Press Releases


Opening reception: 26 September 2018, 6 pm
Soap-making Workshop: 26 September 2018, 7 pm
Exhibition period: 26 September – 30 October 2018
Opening hours: 1030 am to 7pm (Mondays to Fridays), 12 pm to 4 pm (Saturdays)

Hatch Art Project inaugurated its first exhibition series with its second instalment, titled Deciphering Dwellings: Home is Where the ___ is.

Home is generally accompanied by powerful emotional bonds that engage us with a sense of nostalgic, almost mythical vision. A nostalgic understanding of home is a homogenous, peaceful, safe, and secure. A home allows people to be integrated within a meaningful and all-embracing structure through social and physical solidarity.

Thus, the common expression goes ‘Home is where the heart is.’ However, there are other considerations when thinking of home. The eight emerging Southeast Asian artists in this exhibition suggest how a home is lived and experienced by people as a place.

They are: Azizul Nasir (b. 1991, Malaysia) Bitto (b. 1987, Philippines) Eko Bambang Wisnu (b. 1985, Indonesia) Issay Rodriguez (b. 1991, Philippines) Limhay Chhum (b. 1996. Cambodia) Ngoc Nau (b. 1989, Vietnam) Thong Yoong Onn (b. 1995, Malaysia) Tuan Mami (b. 1981, Vietnam)

Deciphering Foods: You are what you eat

Grand opening date: 4 June 2018
Opening reception: 4 June 2018, 7pm – 10pm
Exhibition period: 4 June – 16 August 2018
Opening hour: 1030am to 7pm (Mondays to Fridays), 12pm to 4pm (Saturdays)
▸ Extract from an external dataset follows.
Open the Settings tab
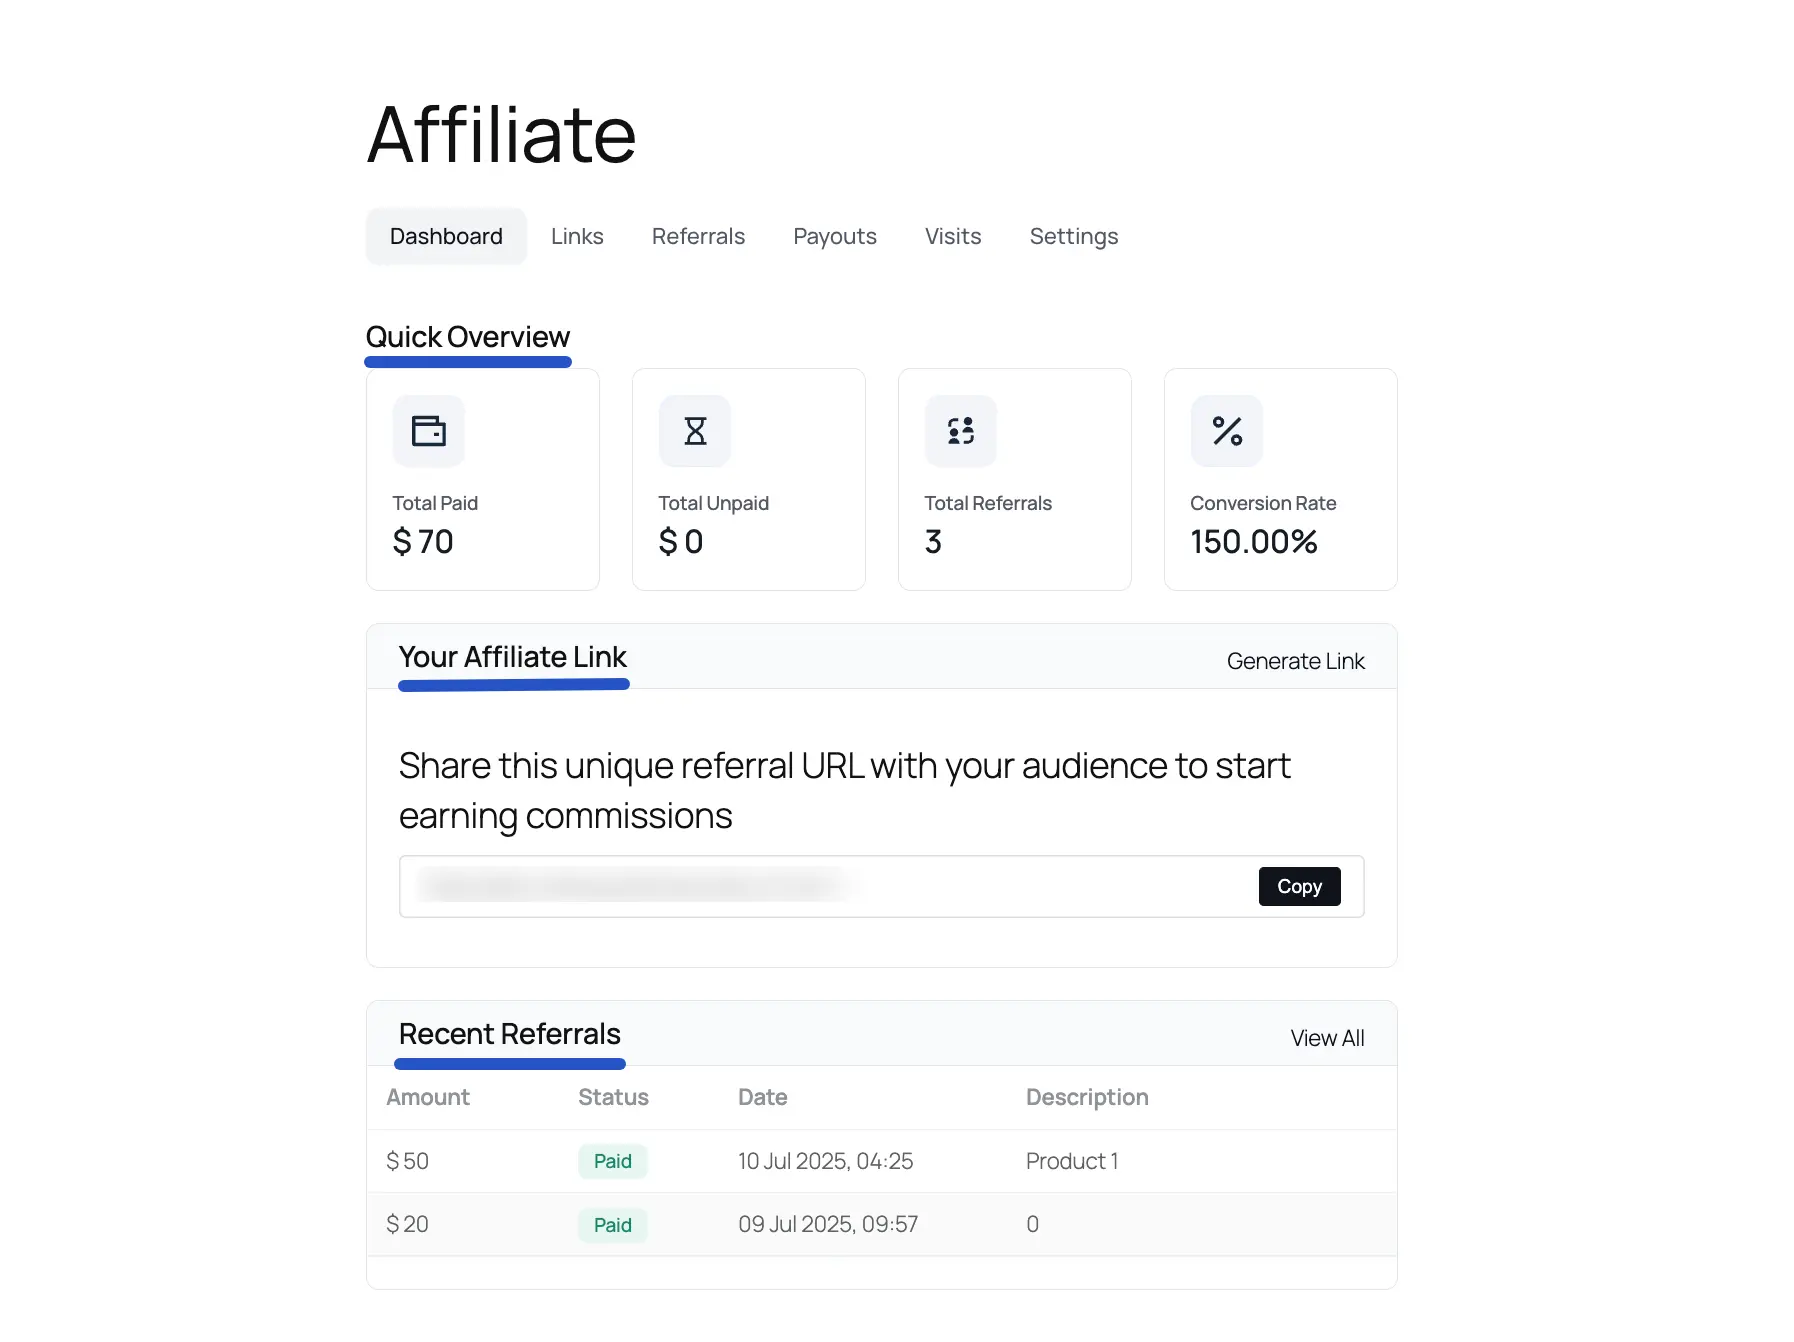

Hatch Art Project inaugurates our first exhibition with, Deciphering Foods: You are what you eat. This group exhibition will feature bold, raw and critical works by emerging artists from Asia Pacific region: They are the Bakudapan Food Study Group (Indonesia), Deborah Loh aka Wondebra Loh (Singapore), Iqi Qoror (Indonesia), Jazel Kristin (Philippines), Nguyen Van Du (Vietnam), Shim Hyejung (Korea) and Yaya Sung (Indonesia).

Press Luncheon - 4 June 2018

Rijsttafel (rice on the table) is a legacy of the Dutch colonial ways of eating in Indonesia. It is deeply rooted with the reminder of its history of feudalism, labourer, power, inferiority and nationalism.

For a Dutch colonist, the Rijsttafel embodied in the East Indies which was the jewel in the crown of the Dutch Empire. The length and breadth of their colonial holdings arrayed on a single table, like culinary tribute from the natives which also depicted the power as superior ruling class.

By presenting the performances and a sprawling banquet table featuring “rice in the table”, we will experience and re-question our eating culture in the context of Eastern civilization and behaviour.

This performance is created by Elia Nurvista during her residency process in Delfina Foundation, London, UK (2013) and will be conducted by Monika Swastyastu, the member of Bakudapan Food Study Group.